# Model Engine News



## Bogstandard (Dec 3, 2007)

http://modelenginenews.org/index.html

This is a site that is dedicated mainly to model diesel engines B-U-T

This site is updated the first of every month, just like a magazine.
If you go to the top left and click on the Editorial Index you can start from the very first 'issue'.
It might not seem like the type of site that would help us, but from about mid 2003 they started doing Tech Tips, and some of these are full of bits and pieces we can use, like how to lap correctly and even how to make them, how to get rounded ends onto con rods, all sorts of little gems. It is just a matter of trolling thru all the info that is there.
There are some nice little articles on building specialist tooling as well.
When I first hit this site a couple of years ago I just looked at all the tech tips, but now I wait for the new release because there is always something in there that can be used on our little engines, not just in the Tech Tips but in the machining sections as well.

John


----------



## GrahamC (Dec 4, 2007)

A very good site indeed and I have been a reader or Ron's site for quite some time.

Not primarily diesel (more correctly compression ignition) engines but rather internal comubustion. I don't think I have ever run across much on steam engines but it doesn't mean it's not there and I just haven't stumbled across it.

Lots (and lots) of very good tips and techinques. Make a pot of tea (or pitcher of whatever) and plan to spend an evening just having a good look at the site.

cheers, Graham in Ottawa Canada


----------



## Bogstandard (Dec 4, 2007)

Graham,
Clash of cultural language here, we call them diesel engines, you and the aussies, and most probably the rest of the world call them compression ignition. I suppose it depends how posh you want to sound.
I remember vividly buying my first DIESEL engine in the winter of 1962, and doing a prop chop up my finger when it started. Really made my eyes water.
But getting back to the site, I think you will find no steam on there, but as I said, the machining topics give really good tips.

John


----------



## GrahamC (Dec 5, 2007)

Very true John, diesel or compression ignition they are all the same - I in fact refer to them as diesel and always have. I was just trying to help the uninitiated by making the reference to them being one and the same in respect to these small engines.

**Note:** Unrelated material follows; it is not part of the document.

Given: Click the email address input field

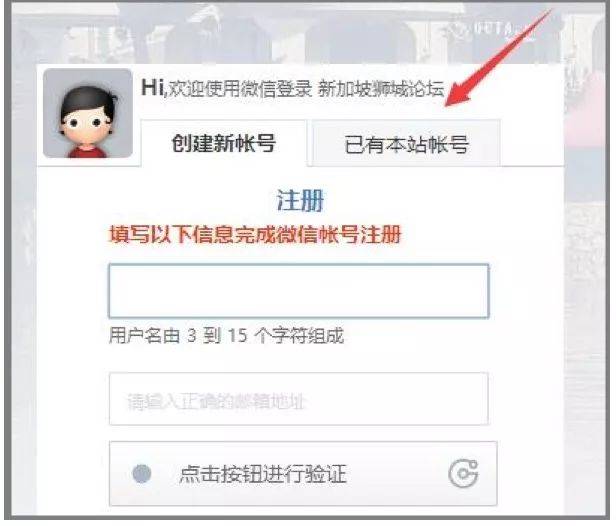Looking at the screenshot, I should tap(299, 399).
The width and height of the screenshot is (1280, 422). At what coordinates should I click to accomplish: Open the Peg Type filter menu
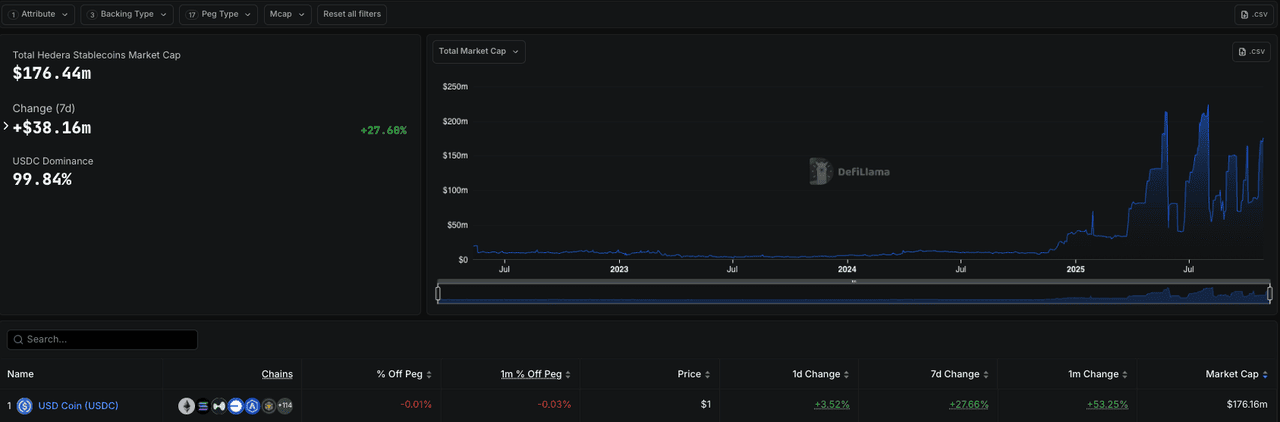coord(219,14)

As an aside, I have throughly enjoyed reading your files on building the piston valve engine, thanks for sharing.

cheers, Graham


----------



## GeorgeGreek (Dec 16, 2007)

Hi Bog,

I bought my first diesel back in 1959, a watercooled job from Ripmax somewhere in England. I made a mistake in making the fuel and though didn't hit a finger, trying to start a marine engine by a piece of string round and round the flywheel and pulling and the same again for hours and days had a more impressive effect on my psychology and eventual mental conditioning than just a watering eye...

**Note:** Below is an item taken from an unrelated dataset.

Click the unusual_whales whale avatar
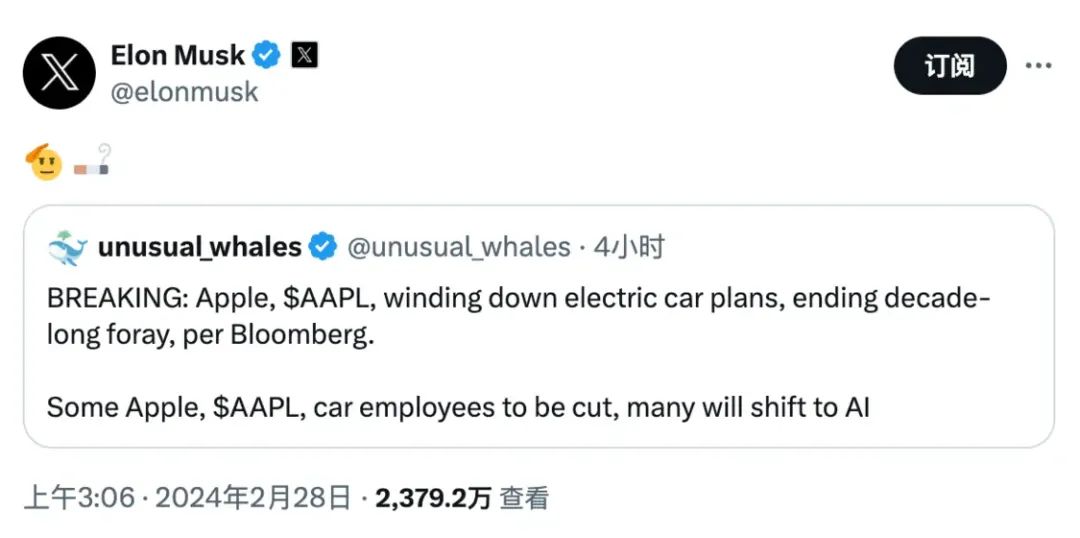 (67, 248)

Thanks for bringing back memories,

George


----------



## RonC (Dec 19, 2007)

There is some steaming on the site--mostly when the word Microsoft is mentioned, but there's also a page of photos showing a Stuart #7A and #8 being built (in exchange for IC castings, naturally). But that was a while back and I'm clean again, now 

It can be found through the site map, search page, or at this link:
http://modelenginenews.org/stuart/index.html

If the site seems diesel-centric, it's because I was permanently addicted at an early age. But there is a *lot* of other stuff that should be precisely what this group is about--building IC engines from kits and bar stock! The latest ( October 2007 et seq) is a series detailing construction of the Edgar T Westbury Whippet from the Hemingway plans and kit. I rate this project as being suitable for an advanced beginner and have found the build quite enjoyable, despite some problems with the casting material, pattern quality, and the horse they rode in on.


----------



## Bogstandard (Dec 19, 2007)

Hi Ron,
Welcome.
The last engine from castings that I built was the Whippet. Mine came from Woking Precision. Hemingway seem to have managed to get a good price hike out of the move over to them. But I suppose that is business.
Mine is built and running, but not yet cleaned up.
One thing I don't like about the build they are doing is that they are not following Westbury's methods of making the parts. Ok a lot of the items are left to the builder, but in the case of the camshaft, I think it should be made to Westbury's instructions because that is what is described in his text, and if people are doing the build maybe they don't have the wherewithall to make it how they are doing it.
I couldn't get mine to run very well on a points system, so I tried the Tim 6 method, and that solved the problems (again a real nice hike up by Hemingway), buy direct and save a lot of pennies.
I think the main weak point is the carb, a little bit olde worlde and dated, maybe a commercial one or make one like Bob Shores design, which eventually I will get around to doing. 
With regards to casting quality, about the same as your description, abysmal. Also the top end is very tight on machining, one minor infraction and you are v-e-r-y close to the cylinder liner.
Otherwise a nice engine that suited the period it was designed in, but no use for modern day thinking, a display piece only.
BTW I used Bob Shores fuel mix for mine, standard unleaded pump petrol plus 5% WD40. Shaken, not stirred.

John


----------



## shred (Dec 20, 2007)

I think the next engine I build will be a little aero engine.. from bar stock, of course  I go by Ron's site all the time picking up bits of info every time


----------